**Task to complete**
In the text on networks below, how does GIS represent the linkages among objects, and what are those linkages called?

**Study text**
--- START ---
The term network is widely used in various research fields and/or applications, and its meaning could be different from one’s expectation. Popular examples include telecommunications networks, transportation networks, street networks, social networks, electrical circuits, and biology networks. Although the terminologies refer to different concepts or phenomena, there is a coherent and common framework that networks are composed of objects (or entities) and linkages among the objects. For example, in a simple computer network, computers can be recognized as objects that are connected through a common communication line (or wireless signals), which can be referred to as links. In GIS, these objects are often represented as points or nodes emphasizing their functional role. Similarly, the linkages are represented as lines and called edges.

A network is commonly perceived and analyzed as a system rather than an individual object. That is, an object interacts with and/or works together with other objects in a network. Such interactions can evolve into systematic activities or events that are understood through their magnitudes, causes, and impacts. In addition, a network is assumed to be a complete and closed (rather than open) system depending on the scope of analysis. This means that such activities and/or events occur only in a given network and are affected by other objects in the system. Accordingly, no impact and phenomenon beyond the system are taken into account. For example, for population migration in a country, domestic migration is considered while international migration is not.

In GIS applications, networks are either physical or logical. A physical network is composed of tangible objects, i.e., nodes and links. A street network is a typical example of a physical network since network objects, i.e., nodes and links, physically exist in geographical space. In a physical network, each node is connected to a small number of spatially proximal nodes. A map of the physical network of highways in the Dallas-Fort Worth (DFW) area shows how nodes (i.e., intersections) and links (i.e., road segments) are connected to each other (Figure 1a). Other notable examples include utility networks such as electric distribution systems or water distribution networks. Infrastructure networks such as telecommunications and the Internet backbone can be represented with this structure.

In contrast, a logical network does not have a tangible structure and focuses on transitions between nodes. Generally, each node can be linked to any other nodes in such a network, and links often cross other links. Inter-county migration flows among counties in the DFW metropolitan area are an example (Figure 1b). The top 10% inter-county migration flows are drawn with straight lines that connect centroids of corresponding origins and destinations. In this migration system, movements or transitions between areas are the main interest rather than actual or "true" migration paths. Inter-regional commodify flows are another example of a logical network, as are social networks among people or connections on social media.
--- END ---
**Data block**
--- START ---
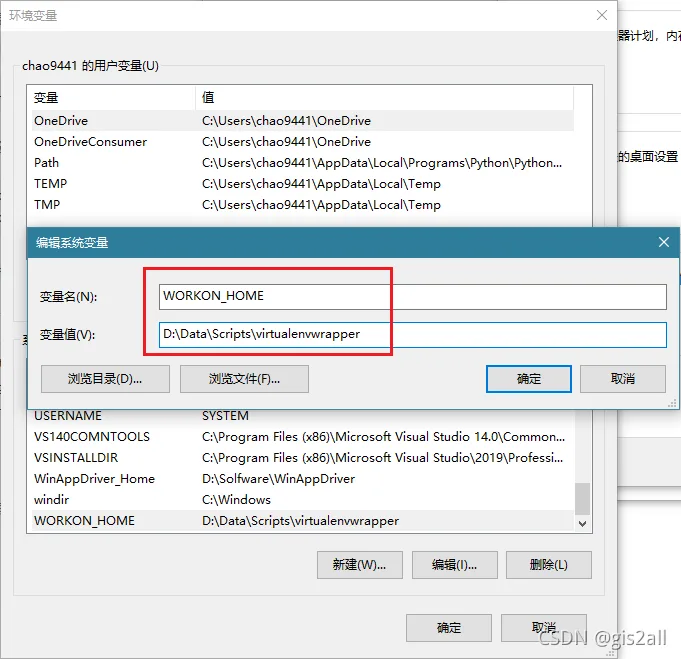The width and height of the screenshot is (681, 659).
Task: Select the WORKON_HOME system variable row
Action: [x=303, y=520]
--- END ---
**Output for this task**
They are represented as lines and called edges.